Stored data:
--- START ---
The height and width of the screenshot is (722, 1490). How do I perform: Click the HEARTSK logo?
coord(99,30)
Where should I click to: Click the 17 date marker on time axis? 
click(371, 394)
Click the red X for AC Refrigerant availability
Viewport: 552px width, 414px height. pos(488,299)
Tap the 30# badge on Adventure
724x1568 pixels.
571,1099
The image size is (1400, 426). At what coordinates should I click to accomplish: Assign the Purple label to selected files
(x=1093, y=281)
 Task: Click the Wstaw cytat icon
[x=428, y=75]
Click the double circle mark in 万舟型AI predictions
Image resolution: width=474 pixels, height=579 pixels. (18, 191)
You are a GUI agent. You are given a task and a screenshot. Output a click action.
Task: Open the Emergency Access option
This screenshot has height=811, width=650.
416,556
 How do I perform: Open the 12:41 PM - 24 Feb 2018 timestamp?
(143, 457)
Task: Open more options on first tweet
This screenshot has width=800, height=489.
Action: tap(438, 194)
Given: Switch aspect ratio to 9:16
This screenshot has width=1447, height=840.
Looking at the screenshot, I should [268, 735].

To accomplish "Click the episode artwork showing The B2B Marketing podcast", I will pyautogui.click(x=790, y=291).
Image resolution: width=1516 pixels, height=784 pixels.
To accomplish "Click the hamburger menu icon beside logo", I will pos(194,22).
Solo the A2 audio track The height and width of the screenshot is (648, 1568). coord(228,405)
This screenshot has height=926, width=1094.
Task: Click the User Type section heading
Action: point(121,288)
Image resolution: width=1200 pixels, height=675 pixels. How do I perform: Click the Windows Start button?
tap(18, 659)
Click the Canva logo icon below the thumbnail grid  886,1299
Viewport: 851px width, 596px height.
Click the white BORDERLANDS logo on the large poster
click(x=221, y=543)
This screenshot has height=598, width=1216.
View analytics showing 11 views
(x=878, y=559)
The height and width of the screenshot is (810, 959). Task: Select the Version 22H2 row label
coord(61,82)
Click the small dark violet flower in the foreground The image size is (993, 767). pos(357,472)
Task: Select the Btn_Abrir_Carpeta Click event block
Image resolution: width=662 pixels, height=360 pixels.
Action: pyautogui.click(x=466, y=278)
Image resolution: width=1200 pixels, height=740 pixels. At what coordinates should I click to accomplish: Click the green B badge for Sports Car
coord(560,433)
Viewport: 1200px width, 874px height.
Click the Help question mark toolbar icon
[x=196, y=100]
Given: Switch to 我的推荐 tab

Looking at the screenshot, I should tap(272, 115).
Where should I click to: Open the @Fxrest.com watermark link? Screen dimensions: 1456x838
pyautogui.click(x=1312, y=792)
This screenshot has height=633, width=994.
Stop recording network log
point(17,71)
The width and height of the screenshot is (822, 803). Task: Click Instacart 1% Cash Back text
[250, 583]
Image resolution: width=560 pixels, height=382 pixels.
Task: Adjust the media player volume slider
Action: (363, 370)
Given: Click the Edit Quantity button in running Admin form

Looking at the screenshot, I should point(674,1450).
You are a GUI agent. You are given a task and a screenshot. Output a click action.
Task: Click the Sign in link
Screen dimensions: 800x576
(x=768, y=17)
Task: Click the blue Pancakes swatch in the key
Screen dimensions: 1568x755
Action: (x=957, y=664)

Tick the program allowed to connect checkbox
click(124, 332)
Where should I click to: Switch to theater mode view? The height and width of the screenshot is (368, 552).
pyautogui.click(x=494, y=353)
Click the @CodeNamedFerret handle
--- END ---
▶ **Task goal**:
Retype all the data verbatim.

▶ **Your solution**:
The height and width of the screenshot is (722, 1490). How do I perform: Click the HEARTSK logo?
coord(99,30)
Where should I click to: Click the 17 date marker on time axis? 
click(371, 394)
Click the red X for AC Refrigerant availability
Viewport: 552px width, 414px height. pos(488,299)
Tap the 30# badge on Adventure
724x1568 pixels.
571,1099
The image size is (1400, 426). At what coordinates should I click to accomplish: Assign the Purple label to selected files
(x=1093, y=281)
 Task: Click the Wstaw cytat icon
[x=428, y=75]
Click the double circle mark in 万舟型AI predictions
Image resolution: width=474 pixels, height=579 pixels. (18, 191)
You are a GUI agent. You are given a task and a screenshot. Output a click action.
Task: Open the Emergency Access option
This screenshot has height=811, width=650.
416,556
 How do I perform: Open the 12:41 PM - 24 Feb 2018 timestamp?
(143, 457)
Task: Open more options on first tweet
This screenshot has width=800, height=489.
Action: tap(438, 194)
Given: Switch aspect ratio to 9:16
This screenshot has width=1447, height=840.
Looking at the screenshot, I should [268, 735].

To accomplish "Click the episode artwork showing The B2B Marketing podcast", I will pyautogui.click(x=790, y=291).
Image resolution: width=1516 pixels, height=784 pixels.
To accomplish "Click the hamburger menu icon beside logo", I will pos(194,22).
Solo the A2 audio track The height and width of the screenshot is (648, 1568). coord(228,405)
This screenshot has height=926, width=1094.
Task: Click the User Type section heading
Action: point(121,288)
Image resolution: width=1200 pixels, height=675 pixels. How do I perform: Click the Windows Start button?
tap(18, 659)
Click the Canva logo icon below the thumbnail grid  886,1299
Viewport: 851px width, 596px height.
Click the white BORDERLANDS logo on the large poster
click(x=221, y=543)
This screenshot has height=598, width=1216.
View analytics showing 11 views
(x=878, y=559)
The height and width of the screenshot is (810, 959). Task: Select the Version 22H2 row label
coord(61,82)
Click the small dark violet flower in the foreground The image size is (993, 767). pos(357,472)
Task: Select the Btn_Abrir_Carpeta Click event block
Image resolution: width=662 pixels, height=360 pixels.
Action: pyautogui.click(x=466, y=278)
Image resolution: width=1200 pixels, height=740 pixels. At what coordinates should I click to accomplish: Click the green B badge for Sports Car
coord(560,433)
Viewport: 1200px width, 874px height.
Click the Help question mark toolbar icon
[x=196, y=100]
Given: Switch to 我的推荐 tab

Looking at the screenshot, I should tap(272, 115).
Where should I click to: Open the @Fxrest.com watermark link? Screen dimensions: 1456x838
pyautogui.click(x=1312, y=792)
This screenshot has height=633, width=994.
Stop recording network log
point(17,71)
The width and height of the screenshot is (822, 803). Task: Click Instacart 1% Cash Back text
[250, 583]
Image resolution: width=560 pixels, height=382 pixels.
Task: Adjust the media player volume slider
Action: (363, 370)
Given: Click the Edit Quantity button in running Admin form

Looking at the screenshot, I should point(674,1450).
You are a GUI agent. You are given a task and a screenshot. Output a click action.
Task: Click the Sign in link
Screen dimensions: 800x576
(x=768, y=17)
Task: Click the blue Pancakes swatch in the key
Screen dimensions: 1568x755
Action: (x=957, y=664)

Tick the program allowed to connect checkbox
click(124, 332)
Where should I click to: Switch to theater mode view? The height and width of the screenshot is (368, 552).
pyautogui.click(x=494, y=353)
Click the @CodeNamedFerret handle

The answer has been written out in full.